» **DAFTAR TUGAS**:
(A) Tuliskan kembali sebagian teks tentang irtidad tanpa perubahan apa pun. Mulailah pada kata-kata yang memuat "Hukuman lain yang", lalu berhentilah setelah "para penentang Islam.".
(B) Jawablah pertanyaan berikut berdasarkan teks tentang irtidad.
(i) Apa sebutan bagi seorang muslim yang keluar dari Islam?
(ii) Apa hukuman bagi perempuan yang murtad selama ia tidak bertaubat?
(iii) Selain hukuman mati dan penjara, hukuman lain apa saja yang diterapkan pada orang yang murtad?

» **KUTIPAN PILIHAN**:

....

Irtidad

Dari wikishia
(Dialihkan dari Murtad)

Irtidad (bahasa Arab: الارتداد ) adalah keluar atau berbaliknya seseorang dari agama Islam. Seorang muslim yang keluar dari Islam disebut dengan murtad. Mengingkari keberadaan Allah, kebenaran Nabi Muhammad saw, agama Islam dan perkara-perkara penting agama seperti salat, puasa dan juga melakukan penghinaan secara terang-terangan atas kesucian agama seperti Kakbah adalah diantara hal-hal yang dapat menyebabkan seorang muslim keluar dari Islam.

Murtad terbagi atas dua bentuk. Murtad milli dan murtad fitri, yang setiap dari bentuk ini memiliki hukum syar'i yang khusus. Menurut pandangan masyhur dari kalangan fukaha, hukuman untuk laki-laki yang murtad fitri adalah hukuman mati, namun untuk murtad milli, diberi kesempatan terlebih dahulu untuk bertaubat dan kembali kepada agama Islam, namun jika tidak bertaubat maka hukumannya adalah mati. Hukuman untuk murtadnya perempuan, baik milli maupun fitri bukan hukuman mati, namun selama tidak bertaubat maka hukumannya adalah penjara.

Sebagian dari fukaha dalam berhadapan dengan pandangan masyhur, laki-laki yang murtad fitri jika bertaubat maka terlepas dari hukuman mati.

Hukuman lain yang diterapkan pada yang murtad adalah najisnya mereka dan tidak diperbolehkannya melakukan pernikahan dengannya. Menurut pendapat sebagian ulama, bahwa alasan adanya hukum yang diberlakukan pada yang murtad adalah untuk mencegah kelalaian umat Islam dalam beragama dan menutup upaya pelemahan keyakinan agama oleh para penentang Islam.

....

» **CUPLIKAN DATA**:
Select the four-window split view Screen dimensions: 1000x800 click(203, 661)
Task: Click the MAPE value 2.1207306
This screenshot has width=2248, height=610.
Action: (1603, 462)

....

» **JAWABAN LENGKAP**:
(A)
Hukuman lain yang diterapkan pada yang murtad adalah najisnya mereka dan tidak diperbolehkannya melakukan pernikahan dengannya. Menurut pendapat sebagian ulama, bahwa alasan adanya hukum yang diberlakukan pada yang murtad adalah untuk mencegah kelalaian umat Islam dalam beragama dan menutup upaya pelemahan keyakinan agama oleh para penentang Islam.

(B)
(i) Seorang muslim yang keluar dari Islam disebut murtad.
(ii) Perempuan yang murtad, baik milli maupun fitri, dihukum penjara selama ia tidak bertaubat.
(iii) Orang yang murtad dianggap najis, dan pernikahan dengannya tidak diperbolehkan.